Seo Sujeong, Kim Kyuli, Yang Heyoung
Future Technology Analysis Center, Korea Institute of Science and Technology Information, Seoul, Republic of Korea.
Postal Savings & Insurance Development Institute, Seoul, Republic of Korea.
JMIR Med Inform. 2025 Feb 12;13:e64318. doi: 10.2196/64318.
The recent introduction of generative artificial intelligence (AI) as an interactive consultant has sparked interest in evaluating its applicability in medical discussions and consultations, particularly within the domain of depression.
This study evaluates the capability of large language models (LLMs) in AI to generate responses to depression-related queries.
Using the PubMedQA and QuoraQA data sets, we compared various LLMs, including BioGPT, PMC-LLaMA, GPT-3.5, and Llama2, and measured the similarity between the generated and original answers.
The latest general LLMs, GPT-3.5 and Llama2, exhibited superior performance, particularly in generating responses to medical inquiries from the PubMedQA data set.

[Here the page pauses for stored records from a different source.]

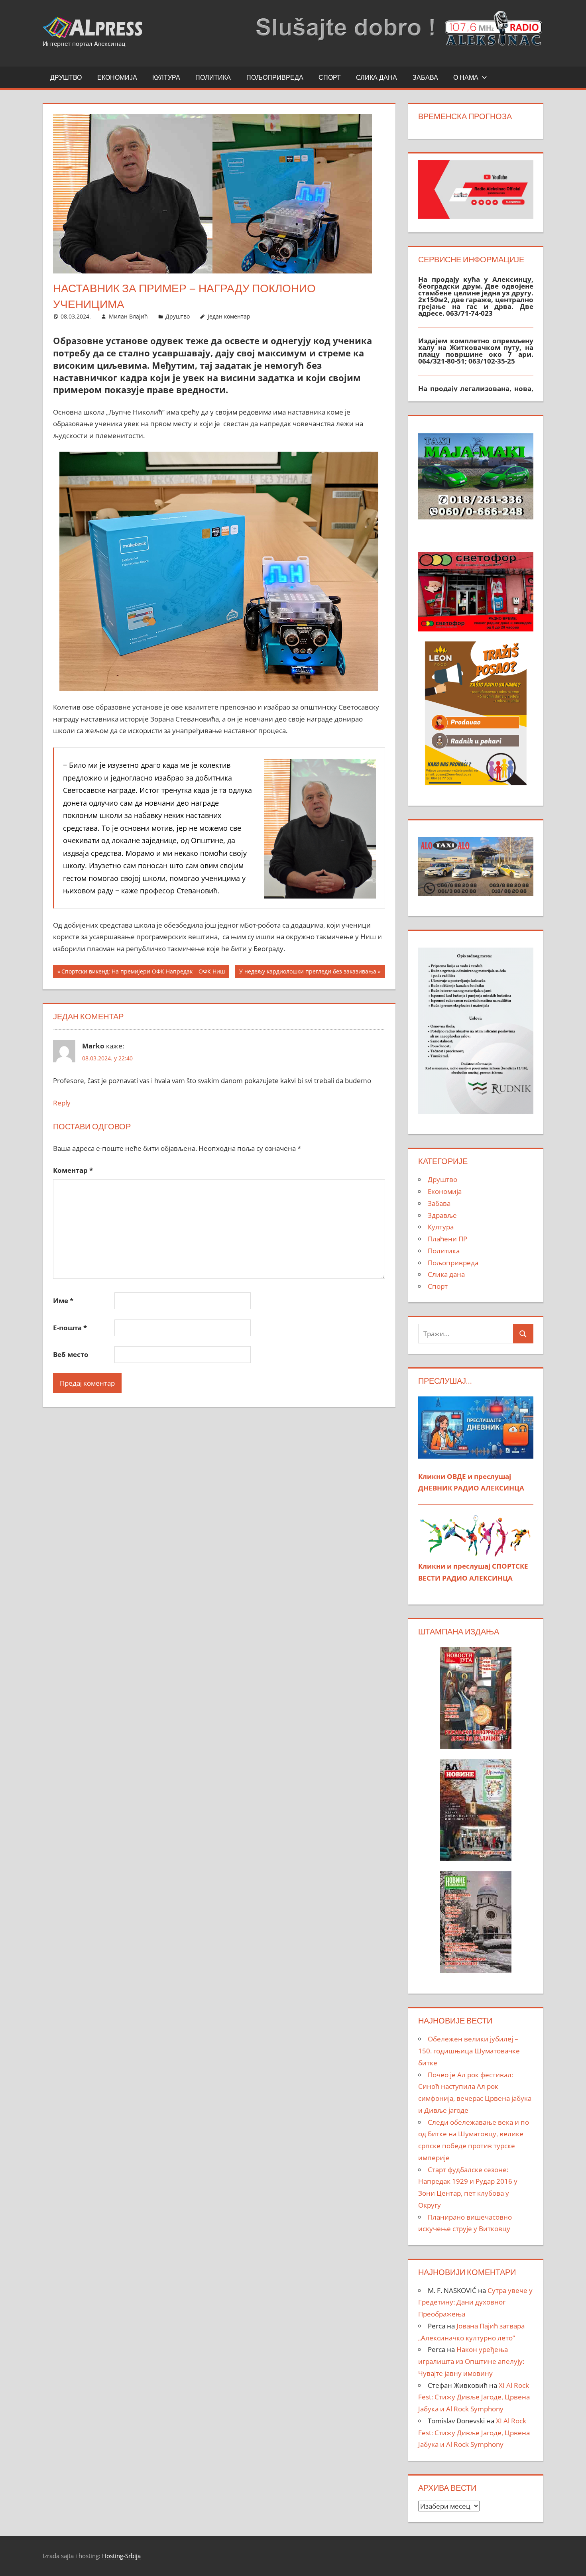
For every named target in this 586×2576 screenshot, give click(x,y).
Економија (117, 77)
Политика (213, 77)
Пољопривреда (274, 77)
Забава (425, 77)
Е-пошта (70, 1327)
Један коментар (229, 316)
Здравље (442, 1215)
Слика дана (376, 77)
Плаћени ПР (447, 1238)
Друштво (66, 77)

Considering the rapid advancements in LLM development in recent years, it is hypothesized that version upgrades of general LLMs offer greater potential for enhancing their ability to generate "knowledge text" in the biomedical domain compared with fine-tuning for the biomedical field. These findings are expected to contribute significantly to the evolution of AI-based medical counseling systems.
近期生成式人工智能(AI)作为交互式咨询工具的引入,引发了人们对评估其在医学讨论和咨询中适用性的兴趣,尤其是在抑郁症领域。

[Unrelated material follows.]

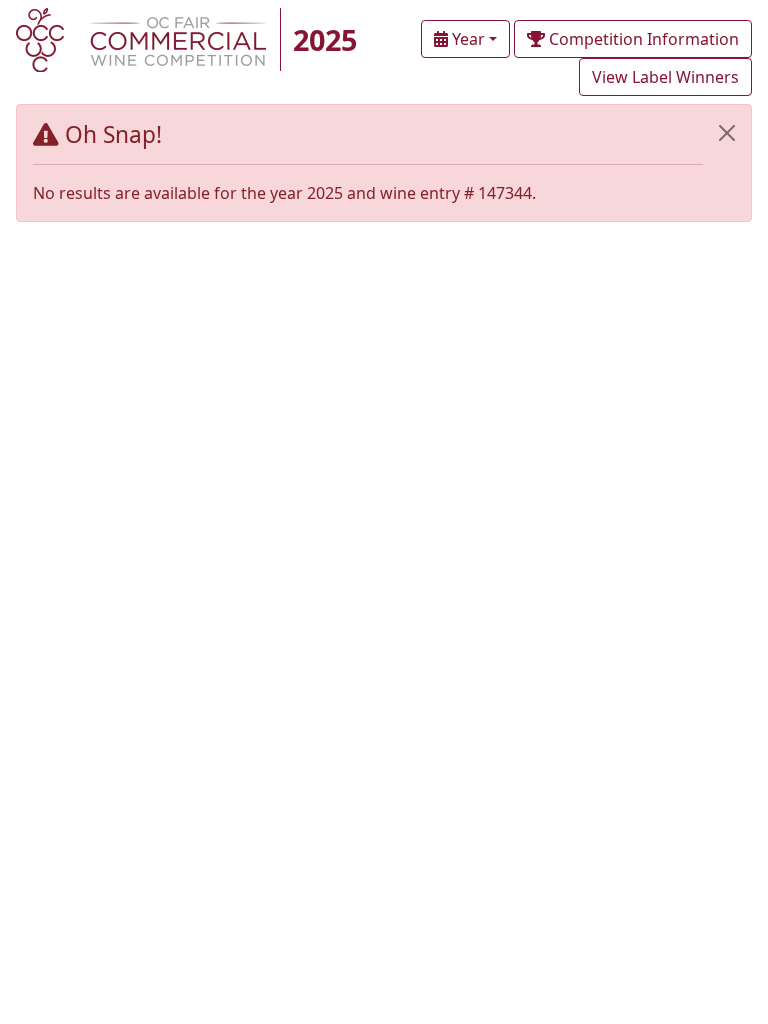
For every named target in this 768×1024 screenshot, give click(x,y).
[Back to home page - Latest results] (141, 38)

本研究评估人工智能中的大语言模型(LLMs)对抑郁症相关问题生成回答的能力。
使用PubMedQA和QuoraQA数据集,我们比较了各种大语言模型,包括BioGPT、PMC-LLaMA、GPT-3.5和Llama2,并测量了生成答案与原始答案之间的相似度。
最新的通用大语言模型GPT-3.5和Llama2表现出卓越的性能,尤其是在生成对PubMedQA数据集中医学问题的回答方面。
考虑到近年来大语言模型发展的快速进步,据推测,与针对生物医学领域进行微调相比,通用大语言模型的版本升级在增强其在生物医学领域生成“知识文本”能力方面具有更大潜力。这些发现有望对基于人工智能的医学咨询系统的发展做出重大贡献。